SHORT TASK: Filter the entries below and copy each line that contains the string "Click".

— Start —

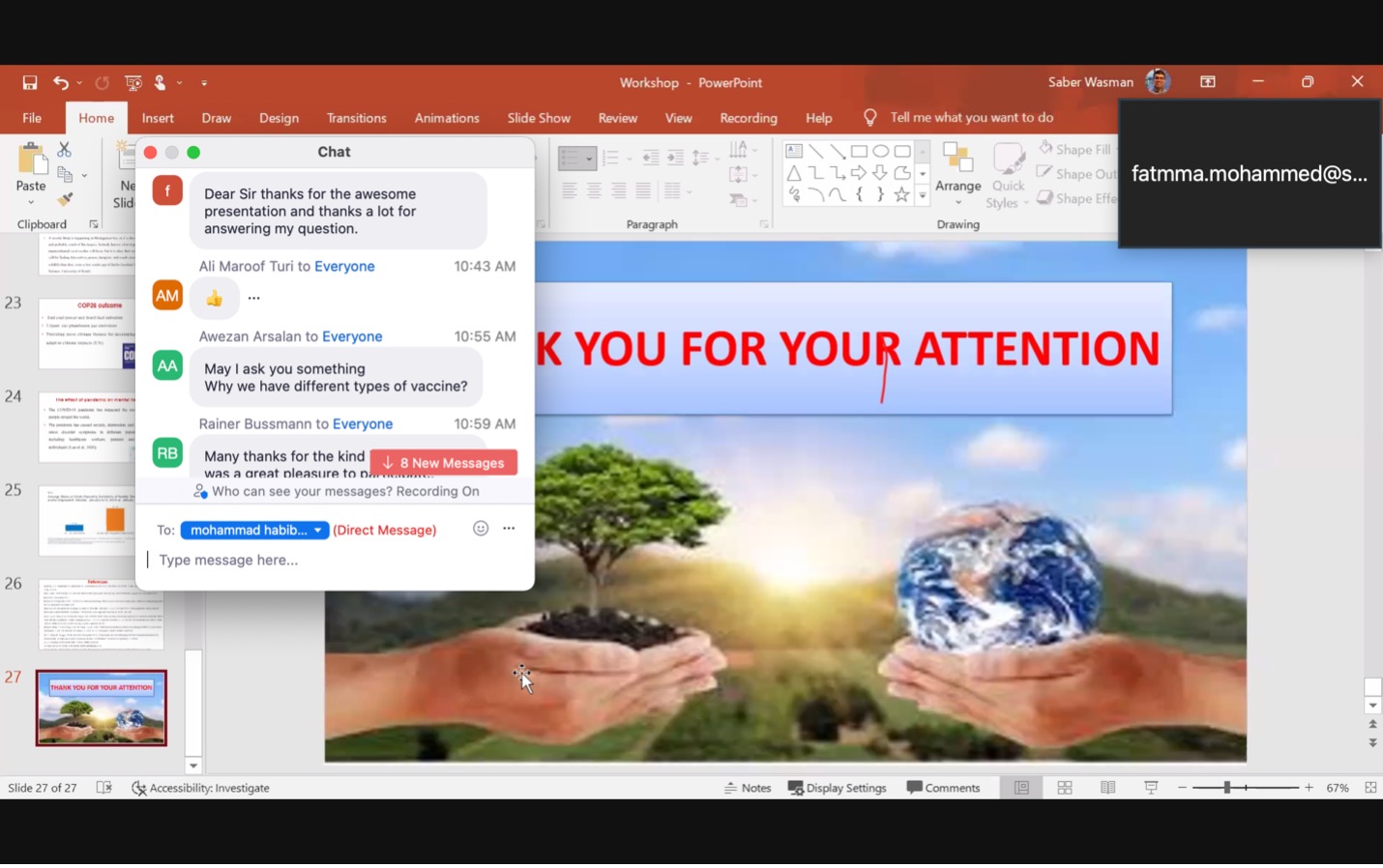This screenshot has height=868, width=1383.
Task: Open the emoji picker in chat
Action: (481, 529)
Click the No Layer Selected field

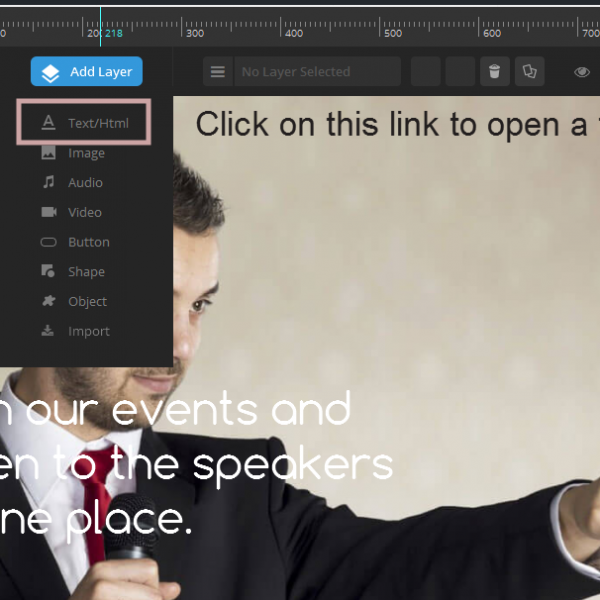coord(318,72)
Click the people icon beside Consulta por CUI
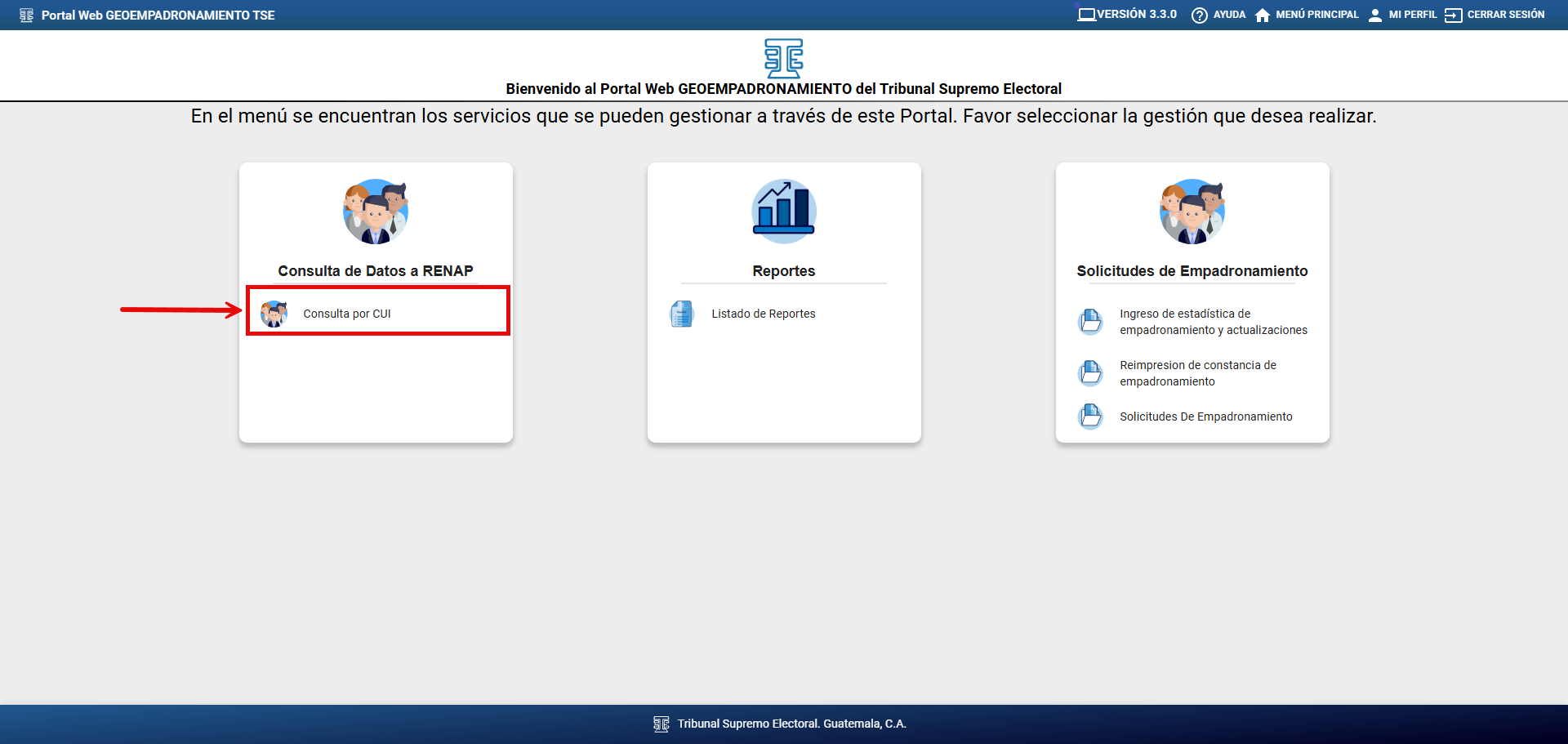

— End —

RESULT BELOW:
Click the No Layer Selected field
Click the people icon beside Consulta por CUI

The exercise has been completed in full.